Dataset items

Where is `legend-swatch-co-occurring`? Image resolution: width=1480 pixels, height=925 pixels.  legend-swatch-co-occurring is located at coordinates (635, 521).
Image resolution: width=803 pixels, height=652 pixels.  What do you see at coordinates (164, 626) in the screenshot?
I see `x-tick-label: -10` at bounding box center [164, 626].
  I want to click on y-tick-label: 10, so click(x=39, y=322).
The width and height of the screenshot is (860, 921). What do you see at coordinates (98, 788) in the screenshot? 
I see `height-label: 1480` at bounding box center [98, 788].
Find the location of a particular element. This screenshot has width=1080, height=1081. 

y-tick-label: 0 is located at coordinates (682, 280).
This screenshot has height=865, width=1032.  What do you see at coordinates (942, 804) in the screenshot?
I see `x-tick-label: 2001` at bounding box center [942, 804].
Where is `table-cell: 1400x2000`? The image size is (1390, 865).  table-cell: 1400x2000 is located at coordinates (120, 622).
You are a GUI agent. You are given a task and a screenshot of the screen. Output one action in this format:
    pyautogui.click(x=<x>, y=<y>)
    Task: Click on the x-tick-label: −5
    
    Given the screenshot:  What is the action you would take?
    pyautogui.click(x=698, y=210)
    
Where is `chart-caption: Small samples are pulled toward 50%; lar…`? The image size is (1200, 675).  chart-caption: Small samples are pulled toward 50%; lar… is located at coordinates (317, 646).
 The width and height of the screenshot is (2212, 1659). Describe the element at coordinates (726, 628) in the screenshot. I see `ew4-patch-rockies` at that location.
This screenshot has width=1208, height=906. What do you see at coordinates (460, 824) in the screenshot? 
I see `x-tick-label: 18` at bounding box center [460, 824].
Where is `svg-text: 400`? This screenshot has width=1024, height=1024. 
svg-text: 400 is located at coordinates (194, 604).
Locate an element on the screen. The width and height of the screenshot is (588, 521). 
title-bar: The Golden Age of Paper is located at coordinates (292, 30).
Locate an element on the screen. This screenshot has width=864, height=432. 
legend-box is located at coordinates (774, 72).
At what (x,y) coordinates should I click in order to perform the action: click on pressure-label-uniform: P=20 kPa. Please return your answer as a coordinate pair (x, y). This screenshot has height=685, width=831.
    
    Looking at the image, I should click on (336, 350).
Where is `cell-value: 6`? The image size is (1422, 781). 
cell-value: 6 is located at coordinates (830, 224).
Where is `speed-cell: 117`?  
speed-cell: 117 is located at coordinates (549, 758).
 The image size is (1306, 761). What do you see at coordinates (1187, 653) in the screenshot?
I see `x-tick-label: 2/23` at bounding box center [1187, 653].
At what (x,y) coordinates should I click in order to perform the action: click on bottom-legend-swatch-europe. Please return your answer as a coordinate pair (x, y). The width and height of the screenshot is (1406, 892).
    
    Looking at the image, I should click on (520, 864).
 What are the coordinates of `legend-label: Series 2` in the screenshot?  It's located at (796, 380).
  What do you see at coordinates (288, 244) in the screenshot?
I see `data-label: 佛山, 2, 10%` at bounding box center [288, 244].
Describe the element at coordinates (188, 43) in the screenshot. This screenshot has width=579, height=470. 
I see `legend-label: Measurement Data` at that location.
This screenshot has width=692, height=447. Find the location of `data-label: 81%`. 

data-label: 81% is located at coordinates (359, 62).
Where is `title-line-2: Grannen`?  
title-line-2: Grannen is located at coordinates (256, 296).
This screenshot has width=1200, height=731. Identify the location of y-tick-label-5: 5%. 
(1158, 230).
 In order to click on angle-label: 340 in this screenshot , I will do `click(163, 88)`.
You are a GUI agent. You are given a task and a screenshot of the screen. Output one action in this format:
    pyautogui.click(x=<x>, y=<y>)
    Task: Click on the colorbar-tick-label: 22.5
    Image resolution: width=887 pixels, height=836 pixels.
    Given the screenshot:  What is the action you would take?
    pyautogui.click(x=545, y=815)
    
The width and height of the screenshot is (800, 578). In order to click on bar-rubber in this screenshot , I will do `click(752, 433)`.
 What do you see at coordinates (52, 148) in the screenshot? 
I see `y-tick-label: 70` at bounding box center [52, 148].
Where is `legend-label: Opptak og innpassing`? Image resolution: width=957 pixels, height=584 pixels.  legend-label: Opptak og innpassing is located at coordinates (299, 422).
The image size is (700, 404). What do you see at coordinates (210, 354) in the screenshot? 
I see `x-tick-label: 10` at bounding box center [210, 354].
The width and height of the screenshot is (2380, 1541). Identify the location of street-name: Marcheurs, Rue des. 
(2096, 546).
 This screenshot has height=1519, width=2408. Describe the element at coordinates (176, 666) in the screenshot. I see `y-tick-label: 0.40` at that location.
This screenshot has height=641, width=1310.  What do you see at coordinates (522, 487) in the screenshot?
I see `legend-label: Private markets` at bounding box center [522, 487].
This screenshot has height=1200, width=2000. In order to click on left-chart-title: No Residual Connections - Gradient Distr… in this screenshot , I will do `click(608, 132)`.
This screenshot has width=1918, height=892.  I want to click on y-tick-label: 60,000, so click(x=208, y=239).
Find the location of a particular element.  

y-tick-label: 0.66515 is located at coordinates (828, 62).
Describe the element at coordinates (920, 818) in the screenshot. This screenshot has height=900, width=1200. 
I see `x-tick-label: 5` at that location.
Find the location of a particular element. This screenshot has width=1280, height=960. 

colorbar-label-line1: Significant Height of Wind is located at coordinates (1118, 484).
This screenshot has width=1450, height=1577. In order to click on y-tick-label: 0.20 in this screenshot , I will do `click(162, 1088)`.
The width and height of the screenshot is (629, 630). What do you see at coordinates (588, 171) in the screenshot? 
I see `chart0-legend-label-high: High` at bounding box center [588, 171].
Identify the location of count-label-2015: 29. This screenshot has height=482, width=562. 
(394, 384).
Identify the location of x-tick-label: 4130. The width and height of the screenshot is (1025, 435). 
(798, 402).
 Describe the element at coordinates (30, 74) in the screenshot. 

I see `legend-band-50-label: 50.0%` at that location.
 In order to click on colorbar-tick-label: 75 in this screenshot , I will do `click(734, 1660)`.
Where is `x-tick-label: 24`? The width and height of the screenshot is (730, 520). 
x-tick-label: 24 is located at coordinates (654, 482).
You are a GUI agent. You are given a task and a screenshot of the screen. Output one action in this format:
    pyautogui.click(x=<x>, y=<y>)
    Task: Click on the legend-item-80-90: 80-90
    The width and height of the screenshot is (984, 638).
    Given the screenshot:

# To-do item
Filter the entries above down to every line that contains the word "answer", matching case exactly.

# Expected output
At what (x,y) coordinates should I click in order to perform the action: click on pressure-label-uniform: P=20 kPa. Please return your answer as a coordinate pair (x, y). This screenshot has height=685, width=831.
At what (x,y) coordinates should I click in order to perform the action: click on bottom-legend-swatch-europe. Please return your answer as a coordinate pair (x, y). The width and height of the screenshot is (1406, 892).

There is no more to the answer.